Can you rewrite the listing below with every "GUI agent" changed to "screen assistant" and nothing else altered?

[Rows on where targets appear]
------------------------

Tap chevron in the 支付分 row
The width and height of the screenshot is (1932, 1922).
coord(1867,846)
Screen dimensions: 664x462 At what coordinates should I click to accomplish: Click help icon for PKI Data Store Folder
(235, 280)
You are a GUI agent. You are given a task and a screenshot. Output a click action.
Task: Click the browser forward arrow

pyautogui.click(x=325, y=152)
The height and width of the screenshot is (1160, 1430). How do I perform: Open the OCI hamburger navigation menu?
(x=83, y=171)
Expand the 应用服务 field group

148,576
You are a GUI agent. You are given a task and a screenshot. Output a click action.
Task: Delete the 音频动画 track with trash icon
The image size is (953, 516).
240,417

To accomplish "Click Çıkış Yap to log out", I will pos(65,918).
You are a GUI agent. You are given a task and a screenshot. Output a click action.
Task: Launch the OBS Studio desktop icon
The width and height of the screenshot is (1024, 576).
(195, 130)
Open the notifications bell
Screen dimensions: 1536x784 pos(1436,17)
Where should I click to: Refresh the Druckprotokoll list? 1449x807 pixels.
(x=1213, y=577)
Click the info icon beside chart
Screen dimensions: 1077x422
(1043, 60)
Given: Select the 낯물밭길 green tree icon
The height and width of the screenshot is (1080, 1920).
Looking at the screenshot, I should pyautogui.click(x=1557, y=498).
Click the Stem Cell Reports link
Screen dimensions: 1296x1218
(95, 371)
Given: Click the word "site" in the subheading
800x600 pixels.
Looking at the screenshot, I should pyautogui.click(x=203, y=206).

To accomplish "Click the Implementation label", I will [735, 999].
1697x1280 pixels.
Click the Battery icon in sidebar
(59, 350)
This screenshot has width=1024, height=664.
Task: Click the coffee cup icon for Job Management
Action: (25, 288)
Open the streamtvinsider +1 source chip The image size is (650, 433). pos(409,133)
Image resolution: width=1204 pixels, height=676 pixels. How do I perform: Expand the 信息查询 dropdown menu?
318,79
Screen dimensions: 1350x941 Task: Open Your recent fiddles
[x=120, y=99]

------------------------

- Reply to the task
Tap chevron in the 支付分 row
The width and height of the screenshot is (1932, 1922).
coord(1867,846)
Screen dimensions: 664x462 At what coordinates should I click to accomplish: Click help icon for PKI Data Store Folder
(235, 280)
You are a screen assistant. You are given a task and a screenshot. Output a click action.
Task: Click the browser forward arrow

pyautogui.click(x=325, y=152)
The height and width of the screenshot is (1160, 1430). How do I perform: Open the OCI hamburger navigation menu?
(x=83, y=171)
Expand the 应用服务 field group

148,576
You are a screen assistant. You are given a task and a screenshot. Output a click action.
Task: Delete the 音频动画 track with trash icon
The image size is (953, 516).
240,417

To accomplish "Click Çıkış Yap to log out", I will pos(65,918).
You are a screen assistant. You are given a task and a screenshot. Output a click action.
Task: Launch the OBS Studio desktop icon
The width and height of the screenshot is (1024, 576).
(195, 130)
Open the notifications bell
Screen dimensions: 1536x784 pos(1436,17)
Where should I click to: Refresh the Druckprotokoll list? 1449x807 pixels.
(x=1213, y=577)
Click the info icon beside chart
Screen dimensions: 1077x422
(1043, 60)
Given: Select the 낯물밭길 green tree icon
The height and width of the screenshot is (1080, 1920).
Looking at the screenshot, I should pyautogui.click(x=1557, y=498).
Click the Stem Cell Reports link
Screen dimensions: 1296x1218
(95, 371)
Given: Click the word "site" in the subheading
800x600 pixels.
Looking at the screenshot, I should pyautogui.click(x=203, y=206).

To accomplish "Click the Implementation label", I will [735, 999].
1697x1280 pixels.
Click the Battery icon in sidebar
(59, 350)
This screenshot has width=1024, height=664.
Task: Click the coffee cup icon for Job Management
Action: (25, 288)
Open the streamtvinsider +1 source chip The image size is (650, 433). pos(409,133)
Image resolution: width=1204 pixels, height=676 pixels. How do I perform: Expand the 信息查询 dropdown menu?
318,79
Screen dimensions: 1350x941 Task: Open Your recent fiddles
[x=120, y=99]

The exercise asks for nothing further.